◆ **Data for processing**

+ + + +

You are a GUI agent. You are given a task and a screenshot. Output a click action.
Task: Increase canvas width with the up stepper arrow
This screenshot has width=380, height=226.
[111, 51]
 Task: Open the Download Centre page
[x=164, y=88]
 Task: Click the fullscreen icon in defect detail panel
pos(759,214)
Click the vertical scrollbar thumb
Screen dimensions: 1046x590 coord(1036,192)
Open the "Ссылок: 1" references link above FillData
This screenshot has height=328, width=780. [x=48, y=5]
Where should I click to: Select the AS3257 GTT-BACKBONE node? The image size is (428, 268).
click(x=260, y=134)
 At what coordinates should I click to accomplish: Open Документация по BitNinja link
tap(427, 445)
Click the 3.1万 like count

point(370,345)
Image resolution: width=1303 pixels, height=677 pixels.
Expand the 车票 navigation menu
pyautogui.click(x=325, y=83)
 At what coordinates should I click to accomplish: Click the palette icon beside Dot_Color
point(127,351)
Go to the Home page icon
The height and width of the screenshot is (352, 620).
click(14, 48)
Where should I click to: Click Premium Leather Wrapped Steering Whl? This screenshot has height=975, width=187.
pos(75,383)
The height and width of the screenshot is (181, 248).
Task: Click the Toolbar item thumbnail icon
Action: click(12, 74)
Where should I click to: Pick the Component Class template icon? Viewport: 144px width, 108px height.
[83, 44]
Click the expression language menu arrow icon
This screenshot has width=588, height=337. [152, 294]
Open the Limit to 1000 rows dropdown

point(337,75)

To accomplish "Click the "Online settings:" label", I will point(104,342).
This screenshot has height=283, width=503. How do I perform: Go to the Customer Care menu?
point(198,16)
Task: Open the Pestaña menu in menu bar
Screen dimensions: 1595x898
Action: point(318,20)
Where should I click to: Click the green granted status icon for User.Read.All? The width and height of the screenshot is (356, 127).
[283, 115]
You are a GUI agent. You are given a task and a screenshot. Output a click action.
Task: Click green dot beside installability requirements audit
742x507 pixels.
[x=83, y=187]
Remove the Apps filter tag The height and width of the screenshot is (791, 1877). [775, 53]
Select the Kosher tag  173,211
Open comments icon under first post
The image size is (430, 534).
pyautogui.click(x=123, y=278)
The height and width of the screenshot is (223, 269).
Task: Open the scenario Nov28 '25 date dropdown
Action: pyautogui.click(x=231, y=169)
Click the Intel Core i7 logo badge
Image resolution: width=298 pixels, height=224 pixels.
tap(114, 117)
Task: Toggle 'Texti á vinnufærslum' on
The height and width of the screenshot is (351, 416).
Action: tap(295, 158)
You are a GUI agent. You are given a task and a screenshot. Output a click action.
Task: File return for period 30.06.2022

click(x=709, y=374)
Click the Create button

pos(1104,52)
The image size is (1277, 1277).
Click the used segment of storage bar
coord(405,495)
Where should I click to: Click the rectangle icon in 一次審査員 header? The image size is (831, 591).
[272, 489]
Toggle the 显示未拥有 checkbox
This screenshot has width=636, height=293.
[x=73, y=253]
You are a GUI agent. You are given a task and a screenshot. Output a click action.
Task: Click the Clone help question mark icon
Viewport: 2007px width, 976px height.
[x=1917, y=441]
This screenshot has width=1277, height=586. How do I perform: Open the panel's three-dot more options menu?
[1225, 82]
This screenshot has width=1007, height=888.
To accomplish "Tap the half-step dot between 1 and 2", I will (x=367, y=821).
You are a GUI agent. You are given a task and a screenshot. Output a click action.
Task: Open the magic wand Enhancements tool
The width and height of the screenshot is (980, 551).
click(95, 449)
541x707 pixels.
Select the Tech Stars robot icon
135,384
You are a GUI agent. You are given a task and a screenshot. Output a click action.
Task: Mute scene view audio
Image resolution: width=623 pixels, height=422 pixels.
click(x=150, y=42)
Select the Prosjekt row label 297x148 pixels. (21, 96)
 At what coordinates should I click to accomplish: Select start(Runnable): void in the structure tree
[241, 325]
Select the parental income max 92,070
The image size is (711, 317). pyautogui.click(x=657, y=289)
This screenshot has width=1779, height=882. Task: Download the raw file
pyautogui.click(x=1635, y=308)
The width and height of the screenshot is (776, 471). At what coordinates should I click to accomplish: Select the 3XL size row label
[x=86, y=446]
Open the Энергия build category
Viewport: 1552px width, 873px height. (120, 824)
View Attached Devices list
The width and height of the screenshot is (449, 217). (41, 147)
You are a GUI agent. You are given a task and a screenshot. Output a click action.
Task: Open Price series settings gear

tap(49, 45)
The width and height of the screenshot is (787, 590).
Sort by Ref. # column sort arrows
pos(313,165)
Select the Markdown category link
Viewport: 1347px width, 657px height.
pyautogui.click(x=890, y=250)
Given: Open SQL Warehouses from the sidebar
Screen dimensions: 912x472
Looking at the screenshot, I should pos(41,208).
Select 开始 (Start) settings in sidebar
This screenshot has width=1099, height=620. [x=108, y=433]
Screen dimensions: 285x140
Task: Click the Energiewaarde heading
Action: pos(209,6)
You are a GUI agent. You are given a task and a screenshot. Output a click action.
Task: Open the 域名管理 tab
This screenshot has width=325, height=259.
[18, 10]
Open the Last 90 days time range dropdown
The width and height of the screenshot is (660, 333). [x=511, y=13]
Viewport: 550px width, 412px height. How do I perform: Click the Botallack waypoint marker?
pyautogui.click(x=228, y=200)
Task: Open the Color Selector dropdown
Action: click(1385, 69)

+ + + +

◆ **Your task**
Pick out every line in the entries above that contains the word "settings", and copy each one in full.

◆ **Exercise output**
To accomplish "Click the "Online settings:" label", I will point(104,342).
Task: Open Price series settings gear
Select 开始 (Start) settings in sidebar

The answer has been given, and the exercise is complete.